Authorities told AFP that eight people had been seriously injured, revising up an earlier toll by two. Most had suffered injuries due to smoke inhalation, according to police.

 

However, all were expected to survive, police spokesman Alfred Oschwald said.

 

Another police spokesman, Marco Troll, told AFP: "The building is empty. There are no further dead."

 

Alexander Widmaier, head of the local fire department, said the alarm was raised at 1:58 pm local time (1258 GMT) and his firefighters were on the scene within six minutes.

 

He said there was a "massive" amount of smoke that filled the building "extremely quickly."

 

A source close to Caritas, the welfare association that runs the workshop, said there were 50 or 60 people aged between 20 and 65 in the building when the blaze broke out.

 

In total, the workshop employed some 120 people with disabilities.

 

The source, who spoke on condition of anonymity, said the majority were mentally disabled workers who were manufacturing wooden decorations for Christmas as well as other electrical and metal goods.

 

The building was relatively modern and fully in line with fire regulations, this source stressed. The building was still intact after the blaze was extinguished.

 

Caritas president Peter Neher said: "We know the colleagues at the scene will do everything to find out the cause for this terrible event."

 

Chancellor Angela Merkel's spokesman Steffen Seibert tweeted that she was "appalled" by the fire and was receiving updates from Winfried Kretschmann, the state premier of Baden-Wuerttemberg, where the fire took place.

 

Kretschmann himself said: "My thoughts go out to the victims and my deepest condolences go to their families. The whole of Baden-Wuerttemberg mourns with them."

 

Some 25 counsellors were treating relatives of the victims at the scene. The process of identifying the dead was expected to last until the early evening local time.
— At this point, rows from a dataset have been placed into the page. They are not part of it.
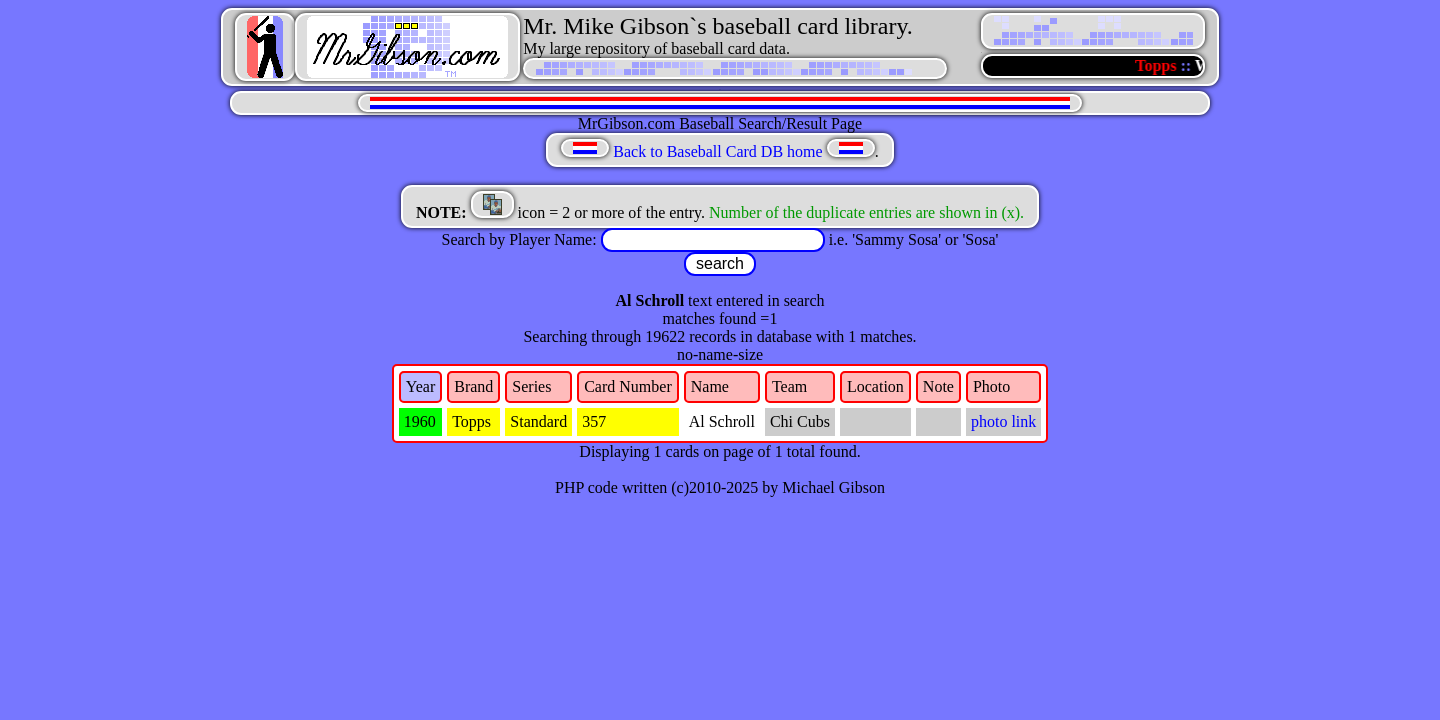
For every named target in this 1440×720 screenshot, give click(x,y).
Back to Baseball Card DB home (717, 151)
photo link (1003, 421)
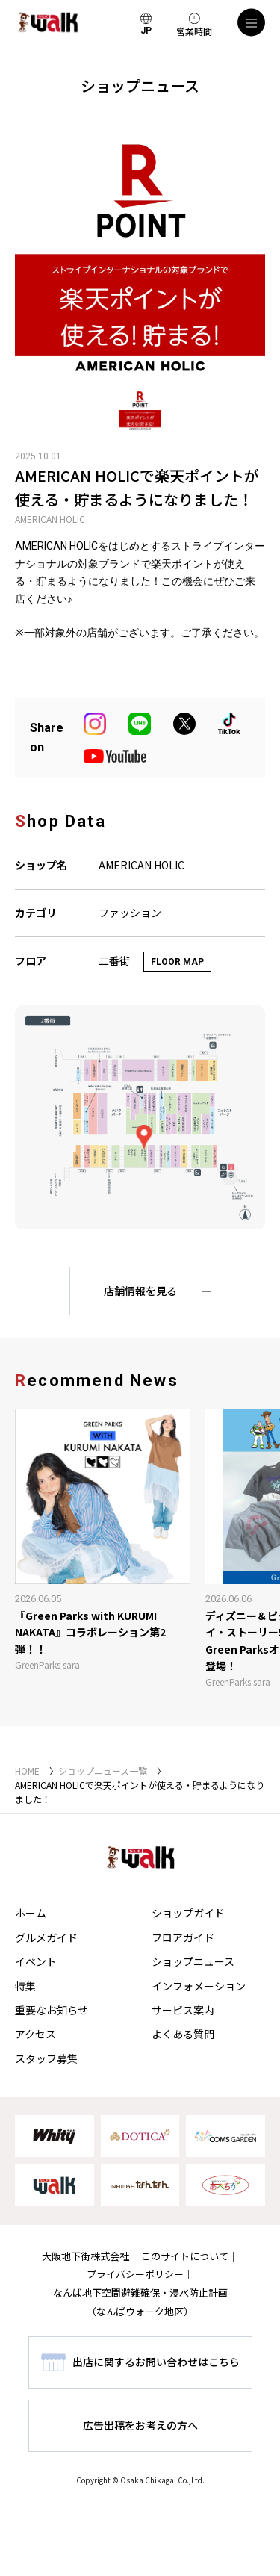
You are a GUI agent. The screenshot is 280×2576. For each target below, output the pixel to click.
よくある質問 (183, 2033)
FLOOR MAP (177, 962)
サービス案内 (183, 2009)
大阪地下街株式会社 (85, 2256)
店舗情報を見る (140, 1290)
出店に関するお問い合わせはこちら (156, 2361)
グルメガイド (46, 1937)
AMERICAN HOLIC (50, 518)
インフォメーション (199, 1985)
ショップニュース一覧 (102, 1770)
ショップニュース (193, 1961)
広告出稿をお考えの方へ (140, 2425)
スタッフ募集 (46, 2058)
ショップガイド (188, 1912)
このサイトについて (184, 2256)
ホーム (30, 1912)
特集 (25, 1985)
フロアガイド (183, 1937)
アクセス (35, 2033)
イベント (36, 1961)
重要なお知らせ (51, 2009)
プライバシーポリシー (135, 2274)
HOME (27, 1770)
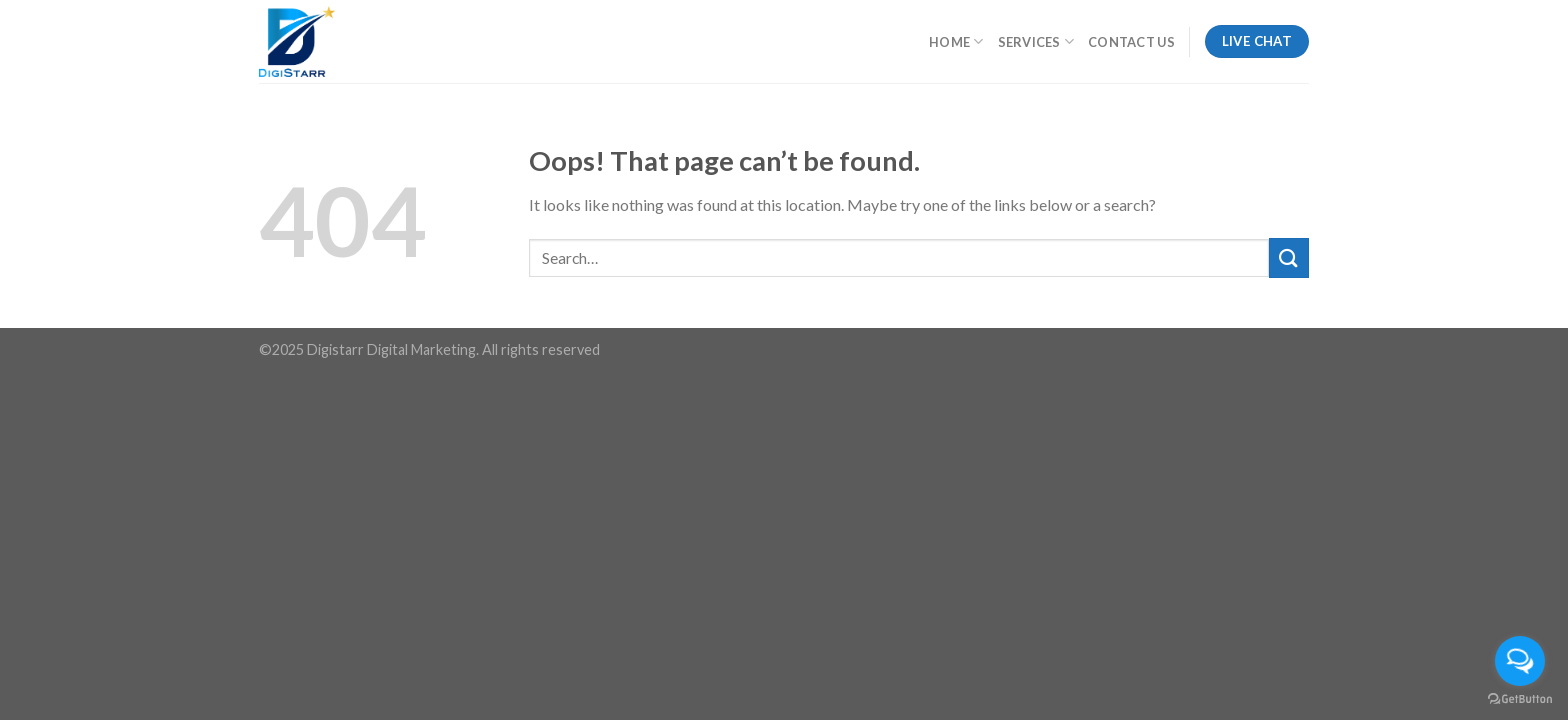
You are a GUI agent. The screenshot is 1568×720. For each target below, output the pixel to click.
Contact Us (1131, 42)
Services (1036, 41)
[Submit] (1289, 257)
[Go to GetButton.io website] (1520, 699)
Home (956, 41)
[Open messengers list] (1520, 661)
The local Red Cross sent 80 people to lend assistance.

 

Prosecutors and experts must now investigate the possible causes of the blaze, said a spokesman for the local fire department.

 

"We are dealing here with people who of course do not react rationally," local agency DPA quoted fire chief Widmaier as saying.

 

In 1996, 16 people died in a blaze at Duesseldorf airport.

 

In February 2008, nine people died, including five children, when a blaze ripped through a block of flats in the western city of Ludwigshafen.

 

Founded in Germany in 1897, Caritas has a presence in some 200 countries.

 

The organisation employs some 559,000 people in 24,500 centres across Germany.